LlLIM1 overexpression caused the mislocalization of signal molecules involved in the PLC signaling pathway in the clear zone of elongating pollen tubes. The images show the typical (A) and missed (B and C) subcellular localization of the fluorescent DAG marker, CYS1:GFP, in CFP-co-overexpressed (A) or LlLIM1-co-overexpressed (B and C) pollen tubes stained with FM4-64 to show the distribution of secreted/endocytic vesicles. B and C represent pollen tubes showing slow and stopped growth, respectively. In all experiments, pollen grains were cobombarded with 2.5 μg of expressing plasmid of the indicated florescent markers and 5 μg of expressing plasmid of CFP or LlLIM1, cultured in germination medium for 6 h, and then confocal images were recorded with the proper fluorescent channels.
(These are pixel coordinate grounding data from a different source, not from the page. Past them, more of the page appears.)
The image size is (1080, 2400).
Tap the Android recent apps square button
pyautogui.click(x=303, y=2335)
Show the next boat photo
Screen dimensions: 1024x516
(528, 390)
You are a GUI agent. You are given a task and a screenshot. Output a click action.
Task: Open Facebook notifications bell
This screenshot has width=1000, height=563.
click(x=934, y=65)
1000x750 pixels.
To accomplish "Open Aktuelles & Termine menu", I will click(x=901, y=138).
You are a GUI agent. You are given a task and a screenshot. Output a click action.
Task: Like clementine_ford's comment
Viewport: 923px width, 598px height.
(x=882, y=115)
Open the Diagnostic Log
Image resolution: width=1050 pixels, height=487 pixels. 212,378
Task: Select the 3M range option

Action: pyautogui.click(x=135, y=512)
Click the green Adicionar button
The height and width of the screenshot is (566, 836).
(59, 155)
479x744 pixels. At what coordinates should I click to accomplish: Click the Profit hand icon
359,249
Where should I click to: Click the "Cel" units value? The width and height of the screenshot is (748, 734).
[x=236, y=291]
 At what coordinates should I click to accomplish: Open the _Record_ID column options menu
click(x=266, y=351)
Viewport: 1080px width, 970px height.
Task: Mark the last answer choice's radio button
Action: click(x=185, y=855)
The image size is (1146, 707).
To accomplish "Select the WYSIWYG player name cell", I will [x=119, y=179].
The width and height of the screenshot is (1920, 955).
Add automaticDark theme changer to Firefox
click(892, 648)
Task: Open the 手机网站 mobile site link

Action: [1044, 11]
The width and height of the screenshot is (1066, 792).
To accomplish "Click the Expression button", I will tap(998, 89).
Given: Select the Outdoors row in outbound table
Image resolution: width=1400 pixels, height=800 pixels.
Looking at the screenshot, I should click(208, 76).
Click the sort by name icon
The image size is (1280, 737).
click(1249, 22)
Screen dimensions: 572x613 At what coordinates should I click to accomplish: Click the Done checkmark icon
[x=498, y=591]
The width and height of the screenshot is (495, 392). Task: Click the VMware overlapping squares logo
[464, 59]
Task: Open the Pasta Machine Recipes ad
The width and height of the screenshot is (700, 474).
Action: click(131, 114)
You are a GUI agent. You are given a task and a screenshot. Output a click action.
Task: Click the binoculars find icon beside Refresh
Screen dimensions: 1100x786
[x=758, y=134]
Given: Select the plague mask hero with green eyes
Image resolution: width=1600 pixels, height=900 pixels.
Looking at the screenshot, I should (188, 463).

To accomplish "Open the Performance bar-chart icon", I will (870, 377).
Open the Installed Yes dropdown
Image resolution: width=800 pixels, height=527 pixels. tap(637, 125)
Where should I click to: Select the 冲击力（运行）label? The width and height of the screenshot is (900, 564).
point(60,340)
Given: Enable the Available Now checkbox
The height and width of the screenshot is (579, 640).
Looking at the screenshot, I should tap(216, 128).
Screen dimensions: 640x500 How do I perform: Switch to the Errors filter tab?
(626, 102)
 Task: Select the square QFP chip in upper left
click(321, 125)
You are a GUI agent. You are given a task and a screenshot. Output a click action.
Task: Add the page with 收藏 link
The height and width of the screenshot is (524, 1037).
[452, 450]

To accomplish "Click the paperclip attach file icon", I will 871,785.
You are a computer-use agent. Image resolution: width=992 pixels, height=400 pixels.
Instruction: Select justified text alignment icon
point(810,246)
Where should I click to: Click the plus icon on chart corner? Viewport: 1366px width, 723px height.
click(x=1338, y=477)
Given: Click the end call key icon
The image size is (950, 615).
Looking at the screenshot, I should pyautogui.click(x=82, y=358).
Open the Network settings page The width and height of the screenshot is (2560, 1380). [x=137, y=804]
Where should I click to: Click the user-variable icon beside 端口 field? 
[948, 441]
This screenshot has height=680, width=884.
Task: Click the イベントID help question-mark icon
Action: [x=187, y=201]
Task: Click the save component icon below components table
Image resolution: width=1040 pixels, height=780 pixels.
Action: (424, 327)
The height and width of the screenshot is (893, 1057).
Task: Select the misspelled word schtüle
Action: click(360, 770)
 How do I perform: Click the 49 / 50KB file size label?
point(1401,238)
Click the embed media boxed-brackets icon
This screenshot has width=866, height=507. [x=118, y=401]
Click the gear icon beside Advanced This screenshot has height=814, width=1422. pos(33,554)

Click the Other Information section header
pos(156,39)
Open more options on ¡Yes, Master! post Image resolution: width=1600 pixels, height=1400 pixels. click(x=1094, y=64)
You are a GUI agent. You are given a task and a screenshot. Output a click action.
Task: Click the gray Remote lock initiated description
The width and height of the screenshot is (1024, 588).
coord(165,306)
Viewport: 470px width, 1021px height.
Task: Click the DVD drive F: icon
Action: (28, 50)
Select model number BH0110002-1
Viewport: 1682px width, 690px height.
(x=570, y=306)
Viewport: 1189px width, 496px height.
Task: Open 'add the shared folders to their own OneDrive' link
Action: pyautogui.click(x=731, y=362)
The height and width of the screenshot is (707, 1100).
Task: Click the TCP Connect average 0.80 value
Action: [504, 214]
Images were obtained from the central section of pollen tubes lying flat on the cover-slide surface and represent typical examples from at least 10 similar images collected from at least three independent experiments.

Figure 5.

LlLIM1 overexpression-aggregated Golgi apparatus at the subapical zone of the elongating pollen tube. The subcellular localization of the fluorescent Golgi apparatus was revealed by the marker NAG:CFP in GFP-co-overexpressed (A; control) or LlLIM1:GFP-co-overexpressed (B and C) pollen tubes, which represent pollen tubes showing slow or stopped growth, respectively. In all experiments, pollen grains were cobombarded with 2.5 μg of expressing plasmid of the indicated fluorescent markers and 5 μg of expressing plasmid of GFP or LlLIM1:GFP, cultured in germination medium for 6 h, and then confocal images were recorded with the proper fluorescent channels indicated at the top of the panels. Images were obtained from the central section of pollen tubes lying flat on the cover-slide surface and represent typical examples from at least 10 similar images collected from at least three independent experiments.

Figure 6.

Periodic appearance of asterisk-shaped actin aggregates closely associated with oscillatory growth in pollen tubes moderately expressing LlLIM1:GFP. A, Serial images from one typical pollen tube bombarded with 3 μg of LlLIM1:GFP-expressing plasmids showed the oscillatory appearance of asterisk-shaped actin aggregates and growth after culture in germination medium for 6 h. Consecutive confocal time-lapse images were recorded at 9-s intervals with the GFP channels; white lines represent the initial length (at 0 s) of the pollen tube. Arrows indicate the subapical localization of asterisk-shaped actin aggregates. In all cases, the central section of pollen tubes lying flat on the cover-slide surface are shown and represent at least three similar serial images collected from at least two independent experiments. B, Diagram of the curve showing the continuing growth rate of the pollen tube obtained from A; asterisks indicate the time points around fast growth peaks when asterisk-shaped actin aggregates appeared. [See online article for color version of this figure.]

Figure 7.

In vitro high-speed cosedimentation assays revealed that [H⁺] and [Ca²⁺] simultaneously regulated the F-actin affinity of full-length and the N-terminal half of LlLIM1. High-speed (100,000g) F-actin in vitro cosedimentation assay samples were collected from reaction buffers containing 4 μm F-actin and 2 μm LlLIM1 (A–C), 6 μm LlLIM1N (D–F), or 28 μm LlLIM1C (G–I) under different pH conditions (pH 6.25–7, MES buffer; pH 7–8, Tris buffer) without (A, D, and G) or with (B, E, and H) 4 mm EGTA. C, F, and I were samples from reaction buffers containing 4 μm F-actin and 2 μm LlLIM1, 6 μm LlLIM1N, or 28 μm LlLIM1C under pH 6.25 conditions and in the presence of different amounts of EGTA (0–8 mm) used for cosedimentation assays with the estimated [Ca²⁺] indicated. In all experiments, after 1 h of incubation, the samples were centrifuged at 100,000g for 45 min, and the resulting pellet (P) and supernatant (S) fractions were analyzed by SDS-PAGE and Coomassie Blue staining. e[Ca²⁺], Free Ca²⁺.